PROBLEM: Write out each line below exactly as it appears.

Collected data entries:
────

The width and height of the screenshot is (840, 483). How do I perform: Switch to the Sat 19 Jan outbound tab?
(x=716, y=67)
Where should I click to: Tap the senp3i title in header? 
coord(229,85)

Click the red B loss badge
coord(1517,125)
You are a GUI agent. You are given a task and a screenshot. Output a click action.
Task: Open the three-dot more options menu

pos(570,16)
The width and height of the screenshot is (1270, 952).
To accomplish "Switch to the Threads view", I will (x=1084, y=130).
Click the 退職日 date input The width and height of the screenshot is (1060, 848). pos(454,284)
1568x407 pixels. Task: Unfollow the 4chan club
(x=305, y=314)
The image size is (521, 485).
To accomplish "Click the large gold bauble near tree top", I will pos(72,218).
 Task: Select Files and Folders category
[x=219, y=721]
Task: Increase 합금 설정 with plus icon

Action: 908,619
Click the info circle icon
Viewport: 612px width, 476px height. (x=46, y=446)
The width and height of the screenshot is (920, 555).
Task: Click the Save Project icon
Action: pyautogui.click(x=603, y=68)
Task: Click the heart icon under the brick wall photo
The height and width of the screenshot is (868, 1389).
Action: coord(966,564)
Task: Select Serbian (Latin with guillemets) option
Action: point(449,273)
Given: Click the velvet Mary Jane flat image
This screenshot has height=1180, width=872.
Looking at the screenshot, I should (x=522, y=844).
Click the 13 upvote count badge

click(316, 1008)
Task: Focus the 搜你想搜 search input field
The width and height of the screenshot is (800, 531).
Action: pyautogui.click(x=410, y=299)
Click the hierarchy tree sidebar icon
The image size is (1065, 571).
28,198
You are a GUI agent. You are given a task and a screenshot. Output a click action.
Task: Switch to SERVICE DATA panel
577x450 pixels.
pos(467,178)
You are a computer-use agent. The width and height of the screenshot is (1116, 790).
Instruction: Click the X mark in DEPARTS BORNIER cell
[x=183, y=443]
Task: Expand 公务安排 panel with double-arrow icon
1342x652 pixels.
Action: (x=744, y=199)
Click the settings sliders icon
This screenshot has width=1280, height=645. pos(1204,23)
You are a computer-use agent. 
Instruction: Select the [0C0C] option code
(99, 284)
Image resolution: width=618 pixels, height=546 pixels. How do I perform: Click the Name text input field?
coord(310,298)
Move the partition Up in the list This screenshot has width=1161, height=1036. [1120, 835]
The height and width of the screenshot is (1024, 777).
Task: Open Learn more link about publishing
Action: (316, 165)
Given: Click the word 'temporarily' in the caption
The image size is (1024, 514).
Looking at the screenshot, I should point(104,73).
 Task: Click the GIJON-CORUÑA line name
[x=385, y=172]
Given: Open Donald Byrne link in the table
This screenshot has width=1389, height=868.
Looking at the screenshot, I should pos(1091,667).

────

SOLUTION TO THE PROBLEM:
The width and height of the screenshot is (840, 483). How do I perform: Switch to the Sat 19 Jan outbound tab?
(x=716, y=67)
Where should I click to: Tap the senp3i title in header? 
coord(229,85)

Click the red B loss badge
coord(1517,125)
You are a GUI agent. You are given a task and a screenshot. Output a click action.
Task: Open the three-dot more options menu

pos(570,16)
The width and height of the screenshot is (1270, 952).
To accomplish "Switch to the Threads view", I will (x=1084, y=130).
Click the 退職日 date input The width and height of the screenshot is (1060, 848). pos(454,284)
1568x407 pixels. Task: Unfollow the 4chan club
(x=305, y=314)
The image size is (521, 485).
To accomplish "Click the large gold bauble near tree top", I will pos(72,218).
 Task: Select Files and Folders category
[x=219, y=721]
Task: Increase 합금 설정 with plus icon

Action: 908,619
Click the info circle icon
Viewport: 612px width, 476px height. (x=46, y=446)
The width and height of the screenshot is (920, 555).
Task: Click the Save Project icon
Action: pyautogui.click(x=603, y=68)
Task: Click the heart icon under the brick wall photo
The height and width of the screenshot is (868, 1389).
Action: coord(966,564)
Task: Select Serbian (Latin with guillemets) option
Action: point(449,273)
Given: Click the velvet Mary Jane flat image
This screenshot has height=1180, width=872.
Looking at the screenshot, I should (x=522, y=844).
Click the 13 upvote count badge

click(316, 1008)
Task: Focus the 搜你想搜 search input field
The width and height of the screenshot is (800, 531).
Action: pyautogui.click(x=410, y=299)
Click the hierarchy tree sidebar icon
The image size is (1065, 571).
28,198
You are a GUI agent. You are given a task and a screenshot. Output a click action.
Task: Switch to SERVICE DATA panel
577x450 pixels.
pos(467,178)
You are a computer-use agent. The width and height of the screenshot is (1116, 790).
Instruction: Click the X mark in DEPARTS BORNIER cell
[x=183, y=443]
Task: Expand 公务安排 panel with double-arrow icon
1342x652 pixels.
Action: (x=744, y=199)
Click the settings sliders icon
This screenshot has width=1280, height=645. pos(1204,23)
You are a computer-use agent. 
Instruction: Select the [0C0C] option code
(99, 284)
Image resolution: width=618 pixels, height=546 pixels. How do I perform: Click the Name text input field?
coord(310,298)
Move the partition Up in the list This screenshot has width=1161, height=1036. [1120, 835]
The height and width of the screenshot is (1024, 777).
Task: Open Learn more link about publishing
Action: (316, 165)
Given: Click the word 'temporarily' in the caption
The image size is (1024, 514).
Looking at the screenshot, I should point(104,73).
 Task: Click the GIJON-CORUÑA line name
[x=385, y=172]
Given: Open Donald Byrne link in the table
This screenshot has width=1389, height=868.
Looking at the screenshot, I should pos(1091,667).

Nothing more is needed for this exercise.